[Stored data]
+-------+
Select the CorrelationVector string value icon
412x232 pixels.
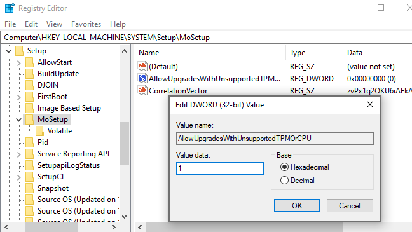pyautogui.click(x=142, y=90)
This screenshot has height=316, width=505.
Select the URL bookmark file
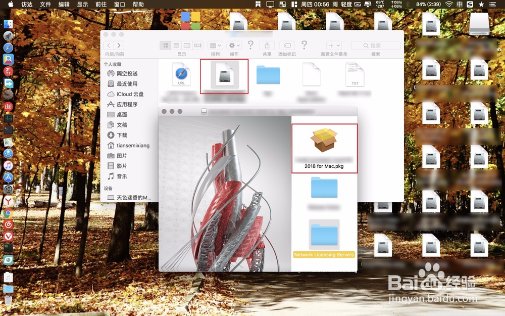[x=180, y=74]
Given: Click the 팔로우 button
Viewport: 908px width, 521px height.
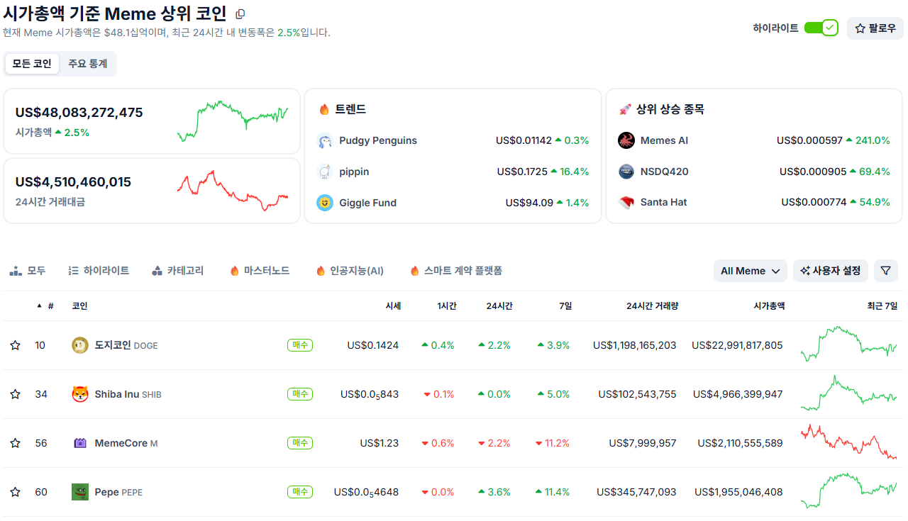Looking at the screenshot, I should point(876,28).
+-------+
**Your goal**. Give back all entries exactly. No pictures belong in the copy.

**Solution to this task**.
Select the CorrelationVector string value icon
412x232 pixels.
pyautogui.click(x=142, y=90)
This screenshot has height=316, width=505.
Select the URL bookmark file
[x=180, y=74]
Given: Click the 팔로우 button
Viewport: 908px width, 521px height.
Looking at the screenshot, I should point(876,28).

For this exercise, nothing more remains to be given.